Of the memorial service photos, I
studied those of Lila and Ray and Mark and Terry and her parents. Terry was a
big woman, taller than Lila and quite a bit broader. She was six months
pregnant, but that couldn't have accounted for all the extra weight she was
carrying. She looked older than her mother in one photo. In it they held paper
plates full of picnic food, but they weren't eating. Mark, who had just turned
seven when David died, was standing beside Terry, watching the food from his
paper plate fall onto the ground at their feet.

I studied the photos of Ray, Lila's
husband for thirty-five years, David's father, my grandfather. He may have been
good at being invisible in a crowd, or maybe Gerald was respecting his privacy,
but there were only two photos where you could really see Ray. One showed Lila
and Ray standing very close to each other, shoulders touching. They were
exactly the same size. A short older lady whose back was to the camera was
talking with them, and they stood still, listening. They both had the same tilt
of head, the same concerned, tired look, the same sadness around the mouth and
eyes. They looked more like brother and sister than a married couple, except
Lila wore her crown of thick snowy hair and Ray was bald.

"Grandpa Ray was bald?" I
asked Lila. "Is that normal for a barber?"
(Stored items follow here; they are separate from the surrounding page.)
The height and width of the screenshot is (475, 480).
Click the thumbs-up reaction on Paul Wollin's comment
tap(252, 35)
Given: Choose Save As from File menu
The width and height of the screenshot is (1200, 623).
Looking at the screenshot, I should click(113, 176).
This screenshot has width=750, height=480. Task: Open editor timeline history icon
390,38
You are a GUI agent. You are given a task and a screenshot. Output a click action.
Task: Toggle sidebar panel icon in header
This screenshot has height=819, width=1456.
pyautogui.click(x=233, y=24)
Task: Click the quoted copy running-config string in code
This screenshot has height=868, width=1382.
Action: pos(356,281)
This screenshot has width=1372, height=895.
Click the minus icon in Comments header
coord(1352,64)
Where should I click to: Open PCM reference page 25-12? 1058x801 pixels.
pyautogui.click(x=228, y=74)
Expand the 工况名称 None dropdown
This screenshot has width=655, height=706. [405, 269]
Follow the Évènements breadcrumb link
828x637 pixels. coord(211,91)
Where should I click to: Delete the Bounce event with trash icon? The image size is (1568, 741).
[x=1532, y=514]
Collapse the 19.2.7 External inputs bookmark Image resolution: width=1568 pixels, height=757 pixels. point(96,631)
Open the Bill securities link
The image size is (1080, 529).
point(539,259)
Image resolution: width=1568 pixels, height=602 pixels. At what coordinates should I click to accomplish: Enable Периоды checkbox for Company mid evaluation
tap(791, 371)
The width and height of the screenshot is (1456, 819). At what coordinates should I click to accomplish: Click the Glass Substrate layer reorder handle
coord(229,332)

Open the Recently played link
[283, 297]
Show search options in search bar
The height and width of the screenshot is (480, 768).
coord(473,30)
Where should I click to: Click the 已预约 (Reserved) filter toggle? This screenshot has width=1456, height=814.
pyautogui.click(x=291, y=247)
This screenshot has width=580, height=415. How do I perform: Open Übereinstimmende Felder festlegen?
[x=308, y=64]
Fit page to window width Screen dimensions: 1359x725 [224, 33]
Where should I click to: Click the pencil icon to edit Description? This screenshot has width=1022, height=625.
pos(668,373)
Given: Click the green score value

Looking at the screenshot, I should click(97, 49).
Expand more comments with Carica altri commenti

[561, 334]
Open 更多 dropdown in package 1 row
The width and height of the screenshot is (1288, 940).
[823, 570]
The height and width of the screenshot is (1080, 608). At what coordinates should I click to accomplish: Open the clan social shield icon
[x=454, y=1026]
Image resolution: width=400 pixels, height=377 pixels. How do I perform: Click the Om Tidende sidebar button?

She shook her head and sighed.
"Everyone teased him about it. I know it hurt his feelings, he was a very
sensitive person, but he didn't let on. He'd smile and let people have their
fun."

She said they met at a barber college
in Portland. She was just out of high school, and her family was poor and
needed her help, so being a barber seemed a good way to start making decent
money without too much schooling. She loved working with hair. She'd been the
family hair cutter since she was ten, so she was already better than some
graduates before she started trade school.

Ray was ten years older than Lila.
"He was the innocent one, though," she said, grinning at me.
"I'd sown a few wild oats during high school."

"Grandma!" I said. Somehow
I wasn't surprised.

 "Well what did they
expect?" she said. "I was curious about everything, and the entire
subject of sex was completely forbidden. Don't they know that forbidding
something makes it irresistible?"

I smiled at her and shrugged. She
treated me like a grownup, and it made me happy.

She said Ray wasn't completely
bald, but his hair was very thin on top and coarse and wiry and curly in some
spots and wavy in others. "Not good hair at all," she said. "I
shaved his head for him every morning after he shaved his face. He kept us both
skilled with a straight razor."

I wondered if there was anything
Lila couldn't do. She seemed skilled at everything.

"He adored my thick wavy
tresses," she said. "Believe it or not, my hair was red like yours when
I was in school. Oh, I was so proud of my hair. 'Delilah's Pride and Joy,' Ray
would say when he braided my hair or brushed it out. I think he fell in love
with my hair first. Imagine how happy he was when he found out about the rest
of me!"

I laughed. How wonderful it must be
to love yourself so easily.

Lila glanced up, made prayer hands
and raised her voice to heaven. "I still wear my hair long for you, Ray
darlin’. I hope you appreciate how much trouble it is now that you're not here
to do it up."

"Grandma, is your name
Delilah? Like Samson and Delilah?"

"Delilah Ann Hamond Blue, at
your service," she said.

"But Delilah cut off Samson's
hair," I said.

"Samson was lucky she didn't
cut off something else," Lila said. "He swore he loved her, then he
straight out lied to her three times, three days in a row. After the third time
he lied, she lost her patience. Plus his armies were slaughtering her people,
so I'd say old Samson was lucky he lived to tell the tale."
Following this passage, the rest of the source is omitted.